ついにGoogleが日本に上陸する――。というと、「もう既にあるでしょう?」と思う方もいれば、「ああ。そうだった。2016年中という発表があったなあ」と思う方もいるだろう。「日本に来るのを、待ち望んでいた!」という方は、ビッグデータであったり、AI(人工知能)であったりにかかわるITエンジニアの方ではないだろうか。

 「Googleの上陸」は、「Amazon Web Services(AWS)」や「Microsoft Azure」といったクラウドコンピューティングの導入にかかわるITエンジニアの間では今、大きな話題になっている。

 米Googleは2016年内にも同社のクラウドサービス「Google Cloud Platform(GCP)」を提供するデータセンター(DC)を東京に開設する。これまで日本に最も近いGCPのDCは台湾にあったので、日本でGCPを利用してきた企業や、これからGCPを使いたいと考えていたITエンジニアにとっては朗報だ。クラウドを利用する際に気になる事項の一つ、レイテンシー(遅延時間)が改善するだけではなく、「日本国内にあれば心理的に安心するユーザーも多い」(GCPを使ったシステム開発を専門に手がける吉積情報の吉積礼敏 社長)からだ。
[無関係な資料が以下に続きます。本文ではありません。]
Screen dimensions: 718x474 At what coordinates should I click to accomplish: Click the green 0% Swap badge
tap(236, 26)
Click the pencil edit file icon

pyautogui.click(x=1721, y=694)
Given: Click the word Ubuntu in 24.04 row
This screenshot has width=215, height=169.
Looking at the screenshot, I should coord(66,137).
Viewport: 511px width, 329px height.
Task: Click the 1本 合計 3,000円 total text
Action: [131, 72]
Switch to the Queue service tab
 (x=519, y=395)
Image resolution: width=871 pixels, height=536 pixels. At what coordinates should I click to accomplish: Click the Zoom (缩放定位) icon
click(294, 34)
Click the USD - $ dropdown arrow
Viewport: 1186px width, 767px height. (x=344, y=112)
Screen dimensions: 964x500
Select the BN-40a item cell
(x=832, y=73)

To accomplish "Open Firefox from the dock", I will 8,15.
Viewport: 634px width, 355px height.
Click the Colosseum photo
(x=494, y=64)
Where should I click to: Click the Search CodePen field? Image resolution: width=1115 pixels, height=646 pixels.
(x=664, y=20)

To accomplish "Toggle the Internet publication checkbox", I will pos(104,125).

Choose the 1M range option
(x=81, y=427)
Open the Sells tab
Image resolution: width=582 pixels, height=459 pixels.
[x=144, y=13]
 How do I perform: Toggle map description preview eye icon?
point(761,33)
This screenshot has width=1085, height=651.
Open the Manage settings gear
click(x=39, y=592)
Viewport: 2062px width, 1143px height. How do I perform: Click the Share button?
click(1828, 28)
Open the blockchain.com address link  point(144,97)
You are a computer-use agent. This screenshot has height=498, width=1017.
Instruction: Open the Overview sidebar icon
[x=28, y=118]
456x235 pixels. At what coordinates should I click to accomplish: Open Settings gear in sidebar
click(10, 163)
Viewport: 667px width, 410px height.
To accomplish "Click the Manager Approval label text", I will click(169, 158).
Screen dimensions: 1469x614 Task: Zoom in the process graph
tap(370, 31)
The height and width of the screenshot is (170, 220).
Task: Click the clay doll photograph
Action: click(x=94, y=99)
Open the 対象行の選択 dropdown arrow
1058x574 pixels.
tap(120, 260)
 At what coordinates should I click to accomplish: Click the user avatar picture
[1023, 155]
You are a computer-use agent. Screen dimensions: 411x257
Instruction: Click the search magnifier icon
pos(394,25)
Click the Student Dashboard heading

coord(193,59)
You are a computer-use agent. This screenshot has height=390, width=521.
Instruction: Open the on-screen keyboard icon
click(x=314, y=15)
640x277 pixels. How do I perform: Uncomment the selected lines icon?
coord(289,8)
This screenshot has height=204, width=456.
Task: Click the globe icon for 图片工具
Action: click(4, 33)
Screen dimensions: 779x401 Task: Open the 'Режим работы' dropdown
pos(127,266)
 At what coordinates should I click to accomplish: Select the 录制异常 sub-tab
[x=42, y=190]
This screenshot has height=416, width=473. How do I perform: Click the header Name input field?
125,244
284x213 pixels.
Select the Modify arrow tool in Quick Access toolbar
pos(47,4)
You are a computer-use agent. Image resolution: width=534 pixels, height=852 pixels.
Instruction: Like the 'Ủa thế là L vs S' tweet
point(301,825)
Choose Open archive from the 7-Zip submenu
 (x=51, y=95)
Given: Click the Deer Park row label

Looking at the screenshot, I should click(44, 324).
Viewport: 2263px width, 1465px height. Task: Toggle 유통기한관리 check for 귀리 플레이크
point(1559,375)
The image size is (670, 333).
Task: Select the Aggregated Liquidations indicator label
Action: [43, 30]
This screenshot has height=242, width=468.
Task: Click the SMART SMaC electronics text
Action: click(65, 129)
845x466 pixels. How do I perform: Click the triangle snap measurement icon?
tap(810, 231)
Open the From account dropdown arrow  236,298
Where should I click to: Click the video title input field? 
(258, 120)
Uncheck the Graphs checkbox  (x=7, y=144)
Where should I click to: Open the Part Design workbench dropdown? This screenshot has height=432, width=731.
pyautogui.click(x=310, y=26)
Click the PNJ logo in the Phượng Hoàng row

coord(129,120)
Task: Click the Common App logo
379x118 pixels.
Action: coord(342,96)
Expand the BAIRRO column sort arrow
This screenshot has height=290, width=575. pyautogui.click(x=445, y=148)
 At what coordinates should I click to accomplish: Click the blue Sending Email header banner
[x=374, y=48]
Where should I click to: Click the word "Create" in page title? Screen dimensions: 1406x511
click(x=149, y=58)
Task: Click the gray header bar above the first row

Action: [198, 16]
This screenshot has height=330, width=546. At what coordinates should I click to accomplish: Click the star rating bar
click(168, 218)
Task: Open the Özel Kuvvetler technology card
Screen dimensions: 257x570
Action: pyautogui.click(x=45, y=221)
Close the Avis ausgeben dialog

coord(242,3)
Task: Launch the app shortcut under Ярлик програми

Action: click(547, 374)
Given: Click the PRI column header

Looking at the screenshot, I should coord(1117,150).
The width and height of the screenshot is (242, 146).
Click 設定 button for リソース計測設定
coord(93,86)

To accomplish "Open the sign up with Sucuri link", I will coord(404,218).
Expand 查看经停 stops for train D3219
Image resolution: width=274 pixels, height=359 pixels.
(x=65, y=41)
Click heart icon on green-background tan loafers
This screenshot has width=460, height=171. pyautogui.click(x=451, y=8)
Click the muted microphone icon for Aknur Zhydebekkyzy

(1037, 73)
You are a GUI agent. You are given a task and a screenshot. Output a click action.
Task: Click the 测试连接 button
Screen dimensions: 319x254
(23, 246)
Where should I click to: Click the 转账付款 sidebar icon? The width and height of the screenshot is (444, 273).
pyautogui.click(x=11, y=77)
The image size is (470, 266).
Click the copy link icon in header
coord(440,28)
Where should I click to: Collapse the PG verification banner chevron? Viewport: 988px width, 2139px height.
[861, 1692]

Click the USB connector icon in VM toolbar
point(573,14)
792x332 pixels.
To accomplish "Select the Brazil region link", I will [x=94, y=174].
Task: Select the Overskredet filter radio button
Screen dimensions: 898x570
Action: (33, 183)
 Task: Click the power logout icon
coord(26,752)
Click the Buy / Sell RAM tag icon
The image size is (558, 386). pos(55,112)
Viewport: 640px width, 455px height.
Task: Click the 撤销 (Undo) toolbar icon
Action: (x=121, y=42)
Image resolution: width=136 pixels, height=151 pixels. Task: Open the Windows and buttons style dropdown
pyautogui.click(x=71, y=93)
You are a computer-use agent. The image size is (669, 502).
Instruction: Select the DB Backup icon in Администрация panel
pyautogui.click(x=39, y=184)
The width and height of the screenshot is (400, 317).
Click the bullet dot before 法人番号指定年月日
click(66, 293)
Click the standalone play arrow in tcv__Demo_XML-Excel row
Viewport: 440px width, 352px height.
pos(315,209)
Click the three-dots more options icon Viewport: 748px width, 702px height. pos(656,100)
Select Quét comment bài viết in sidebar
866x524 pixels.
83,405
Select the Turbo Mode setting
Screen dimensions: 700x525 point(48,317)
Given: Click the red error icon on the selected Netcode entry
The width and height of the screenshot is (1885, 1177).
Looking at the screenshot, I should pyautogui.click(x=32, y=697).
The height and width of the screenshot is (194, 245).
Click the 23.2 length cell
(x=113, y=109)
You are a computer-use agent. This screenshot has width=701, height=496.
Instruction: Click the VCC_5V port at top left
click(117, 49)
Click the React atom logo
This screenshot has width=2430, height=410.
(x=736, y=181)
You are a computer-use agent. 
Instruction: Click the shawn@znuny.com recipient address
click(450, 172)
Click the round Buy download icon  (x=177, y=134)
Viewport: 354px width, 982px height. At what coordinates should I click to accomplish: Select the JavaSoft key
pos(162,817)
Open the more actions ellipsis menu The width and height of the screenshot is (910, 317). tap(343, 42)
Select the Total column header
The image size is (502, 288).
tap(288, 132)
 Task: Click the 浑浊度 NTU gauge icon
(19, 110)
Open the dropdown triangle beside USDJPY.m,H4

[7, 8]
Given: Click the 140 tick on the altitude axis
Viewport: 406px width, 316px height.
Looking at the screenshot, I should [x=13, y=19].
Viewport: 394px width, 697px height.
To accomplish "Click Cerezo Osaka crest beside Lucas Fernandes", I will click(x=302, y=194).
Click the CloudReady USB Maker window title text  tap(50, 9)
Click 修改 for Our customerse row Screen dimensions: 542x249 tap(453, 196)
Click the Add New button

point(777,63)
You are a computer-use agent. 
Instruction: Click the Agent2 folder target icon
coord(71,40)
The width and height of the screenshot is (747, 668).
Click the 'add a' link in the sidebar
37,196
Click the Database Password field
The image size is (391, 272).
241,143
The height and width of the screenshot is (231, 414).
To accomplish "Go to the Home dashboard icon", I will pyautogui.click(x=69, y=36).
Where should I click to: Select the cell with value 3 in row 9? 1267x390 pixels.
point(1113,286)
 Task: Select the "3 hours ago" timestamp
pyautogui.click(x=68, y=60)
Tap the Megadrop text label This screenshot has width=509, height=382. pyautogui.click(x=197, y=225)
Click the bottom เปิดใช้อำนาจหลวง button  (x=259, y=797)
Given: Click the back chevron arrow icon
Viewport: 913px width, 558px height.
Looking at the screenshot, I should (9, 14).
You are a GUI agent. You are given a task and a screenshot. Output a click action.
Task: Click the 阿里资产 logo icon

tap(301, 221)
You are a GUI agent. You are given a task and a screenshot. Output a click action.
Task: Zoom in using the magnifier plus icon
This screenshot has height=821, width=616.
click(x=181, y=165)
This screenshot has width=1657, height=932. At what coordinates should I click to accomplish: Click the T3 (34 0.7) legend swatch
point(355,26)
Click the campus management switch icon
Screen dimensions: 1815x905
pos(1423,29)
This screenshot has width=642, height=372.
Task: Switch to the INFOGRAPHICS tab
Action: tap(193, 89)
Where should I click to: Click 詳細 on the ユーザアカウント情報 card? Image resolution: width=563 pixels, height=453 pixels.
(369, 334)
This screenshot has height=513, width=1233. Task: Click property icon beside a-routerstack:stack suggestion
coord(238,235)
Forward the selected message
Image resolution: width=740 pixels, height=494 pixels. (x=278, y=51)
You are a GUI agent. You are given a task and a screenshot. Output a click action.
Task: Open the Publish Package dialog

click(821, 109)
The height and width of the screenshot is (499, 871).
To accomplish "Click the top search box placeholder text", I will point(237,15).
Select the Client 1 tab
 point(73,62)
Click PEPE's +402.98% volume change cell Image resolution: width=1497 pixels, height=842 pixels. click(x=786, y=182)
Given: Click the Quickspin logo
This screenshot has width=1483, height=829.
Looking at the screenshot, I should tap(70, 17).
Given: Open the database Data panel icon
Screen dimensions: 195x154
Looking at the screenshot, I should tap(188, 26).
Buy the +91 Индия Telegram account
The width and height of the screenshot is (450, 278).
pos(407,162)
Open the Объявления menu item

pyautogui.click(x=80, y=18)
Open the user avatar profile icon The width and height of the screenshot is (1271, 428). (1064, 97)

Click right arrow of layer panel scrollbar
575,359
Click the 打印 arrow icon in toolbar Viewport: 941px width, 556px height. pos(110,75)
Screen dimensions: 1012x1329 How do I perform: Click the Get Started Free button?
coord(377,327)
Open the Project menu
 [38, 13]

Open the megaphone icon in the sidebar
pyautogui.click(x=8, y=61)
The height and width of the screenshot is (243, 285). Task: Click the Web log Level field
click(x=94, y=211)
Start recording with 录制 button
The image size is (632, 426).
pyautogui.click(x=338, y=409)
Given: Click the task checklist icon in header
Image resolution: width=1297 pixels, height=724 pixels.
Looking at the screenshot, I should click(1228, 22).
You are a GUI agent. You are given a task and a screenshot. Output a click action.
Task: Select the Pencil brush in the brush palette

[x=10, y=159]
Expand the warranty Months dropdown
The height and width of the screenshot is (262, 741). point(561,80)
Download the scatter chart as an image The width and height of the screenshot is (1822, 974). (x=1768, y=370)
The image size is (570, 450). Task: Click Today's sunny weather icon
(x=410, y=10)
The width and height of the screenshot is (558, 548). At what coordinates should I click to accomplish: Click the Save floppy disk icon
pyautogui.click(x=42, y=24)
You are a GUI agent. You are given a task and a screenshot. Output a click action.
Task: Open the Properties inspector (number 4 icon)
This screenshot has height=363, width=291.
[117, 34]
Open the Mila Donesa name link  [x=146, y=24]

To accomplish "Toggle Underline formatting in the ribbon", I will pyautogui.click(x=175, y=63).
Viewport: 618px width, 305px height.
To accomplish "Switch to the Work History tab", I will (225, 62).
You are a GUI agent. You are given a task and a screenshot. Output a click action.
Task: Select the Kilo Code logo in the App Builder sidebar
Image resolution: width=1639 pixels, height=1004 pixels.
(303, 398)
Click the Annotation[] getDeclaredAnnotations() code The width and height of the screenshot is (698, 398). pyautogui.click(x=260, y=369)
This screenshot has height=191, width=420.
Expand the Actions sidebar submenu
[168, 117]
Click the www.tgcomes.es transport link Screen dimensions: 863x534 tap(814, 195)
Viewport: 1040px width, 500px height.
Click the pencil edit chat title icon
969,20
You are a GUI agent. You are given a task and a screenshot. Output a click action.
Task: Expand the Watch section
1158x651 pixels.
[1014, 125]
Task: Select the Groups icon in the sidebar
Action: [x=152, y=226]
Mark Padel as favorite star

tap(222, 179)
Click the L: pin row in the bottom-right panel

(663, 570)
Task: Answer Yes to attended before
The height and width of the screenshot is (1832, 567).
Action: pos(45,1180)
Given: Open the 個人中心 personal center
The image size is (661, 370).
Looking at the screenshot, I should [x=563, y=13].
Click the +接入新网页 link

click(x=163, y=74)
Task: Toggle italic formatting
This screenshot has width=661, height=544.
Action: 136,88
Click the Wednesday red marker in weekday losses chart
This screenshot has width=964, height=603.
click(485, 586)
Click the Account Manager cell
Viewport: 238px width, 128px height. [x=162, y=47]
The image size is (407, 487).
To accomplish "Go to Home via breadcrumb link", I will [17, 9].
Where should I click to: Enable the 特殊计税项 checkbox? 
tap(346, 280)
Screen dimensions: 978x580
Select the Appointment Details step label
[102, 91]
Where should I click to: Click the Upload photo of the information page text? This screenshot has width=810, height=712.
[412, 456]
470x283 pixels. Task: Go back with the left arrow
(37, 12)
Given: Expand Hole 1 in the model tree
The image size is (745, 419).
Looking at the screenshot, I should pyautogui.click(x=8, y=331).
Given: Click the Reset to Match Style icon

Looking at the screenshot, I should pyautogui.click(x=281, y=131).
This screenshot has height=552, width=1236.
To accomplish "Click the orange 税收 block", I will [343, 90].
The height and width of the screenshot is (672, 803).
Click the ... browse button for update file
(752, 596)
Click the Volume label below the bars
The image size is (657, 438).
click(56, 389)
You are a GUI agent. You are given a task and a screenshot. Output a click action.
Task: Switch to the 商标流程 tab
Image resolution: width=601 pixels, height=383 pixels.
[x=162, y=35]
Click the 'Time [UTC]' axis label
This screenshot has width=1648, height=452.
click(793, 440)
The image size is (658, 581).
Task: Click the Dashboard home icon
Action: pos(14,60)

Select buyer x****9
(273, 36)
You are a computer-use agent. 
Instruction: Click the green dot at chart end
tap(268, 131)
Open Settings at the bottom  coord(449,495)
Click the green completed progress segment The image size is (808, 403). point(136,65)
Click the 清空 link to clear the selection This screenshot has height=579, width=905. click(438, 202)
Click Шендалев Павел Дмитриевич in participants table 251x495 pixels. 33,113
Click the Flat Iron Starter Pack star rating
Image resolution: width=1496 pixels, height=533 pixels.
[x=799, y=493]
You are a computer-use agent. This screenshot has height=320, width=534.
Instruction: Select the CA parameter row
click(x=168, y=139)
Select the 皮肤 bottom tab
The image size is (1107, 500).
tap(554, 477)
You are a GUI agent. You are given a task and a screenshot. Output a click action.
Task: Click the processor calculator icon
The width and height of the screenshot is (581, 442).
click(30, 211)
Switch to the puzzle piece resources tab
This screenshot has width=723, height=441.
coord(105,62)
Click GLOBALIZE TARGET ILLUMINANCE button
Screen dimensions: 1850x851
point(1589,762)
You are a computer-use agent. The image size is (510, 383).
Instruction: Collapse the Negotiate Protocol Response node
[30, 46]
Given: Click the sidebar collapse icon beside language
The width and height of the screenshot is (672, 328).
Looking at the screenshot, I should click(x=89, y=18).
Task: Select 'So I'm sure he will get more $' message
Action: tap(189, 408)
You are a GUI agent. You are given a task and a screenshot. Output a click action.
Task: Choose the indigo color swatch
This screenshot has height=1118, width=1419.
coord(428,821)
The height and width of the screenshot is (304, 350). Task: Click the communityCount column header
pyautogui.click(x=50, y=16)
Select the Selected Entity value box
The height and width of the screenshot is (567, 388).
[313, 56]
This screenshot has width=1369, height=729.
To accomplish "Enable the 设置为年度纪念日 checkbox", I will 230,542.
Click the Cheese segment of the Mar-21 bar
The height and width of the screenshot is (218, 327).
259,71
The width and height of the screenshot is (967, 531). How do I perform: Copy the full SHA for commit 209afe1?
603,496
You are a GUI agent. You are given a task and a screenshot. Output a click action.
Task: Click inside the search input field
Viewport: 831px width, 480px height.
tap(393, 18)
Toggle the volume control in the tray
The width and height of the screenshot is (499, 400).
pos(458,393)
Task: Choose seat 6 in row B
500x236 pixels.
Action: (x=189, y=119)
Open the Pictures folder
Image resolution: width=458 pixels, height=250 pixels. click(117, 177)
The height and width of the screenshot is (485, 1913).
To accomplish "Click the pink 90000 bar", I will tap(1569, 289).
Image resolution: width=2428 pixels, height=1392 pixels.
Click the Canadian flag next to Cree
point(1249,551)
 GCPの上陸は日本のクラウドコンピューティング市場において、大きな転機になるのではないか。日経SYSTEMS2016年10月号の特集「クラウドの新常識25」のための取材をする中で、こう考えるようになった。

 GCPが日本にDCを開設することは、「オンプレミスのサーバーやストレージの代替」としてのみクラウドコンピューティングを選ぶ時代が終わるきっかけになる。AWS、AzureそしてGCPのような海外からやってきたクラウドサービスが、サーバーやストレージ代替のインフラ機能を提供するだけのクラウドサービスを駆逐する時代が、本格的に始まると考えている。

日本企業はプライベートクラウド好き

 「クラウドコンピューティング」といっても、人によってイメージは違うかもしれない。アーキテクトなのか、インフラエンジニアなのか、あるいは、ユーザー企業に所属するのか、ITベンダーに所属するのか、など立場によって思い浮かべるサービスが異なりそうだ。

 ここでは、サーバーやストレージなどの機能をクラウドサービスとして提供するIaaS(インフラ・アズ・ア・サービス)や、ミドルウエアも含めて提供するPaaS(プラットフォーム・アズ・ア・サービス)について考えたい。

 これまでのIaaSの選択基準と言えば、「セキュリティは大丈夫か」「可用性は問題ないか」といった内容が主流だった。IaaSを、オンプレミス(自社導入型)で利用しているサーバーやストレージといったハードウエアの代替としてとらえ、業務を停止させないようなセキュリティ機能や信頼性が備わっているかどうかを検討する考え方だ。

 このため、ITベンダーのデータセンターに利用者ごとに専用のサーバーを用意し、それをユーザー企業がサービスとして使うプライベートクラウドが、日本企業には人気のサービスになっている。リソースが特定できるために監査の際も問題なく、障害が発生すればITベンダーが対応に当たるため、クラウドと言いながらも、ユーザー企業がオンプレミスのサーバーと同等の信頼性や安心感を得ることができるのがメリットだ。

 実際、図1の通り、日本ではIaaSやPaaSと比べてプライベートクラウドの採用率が高い。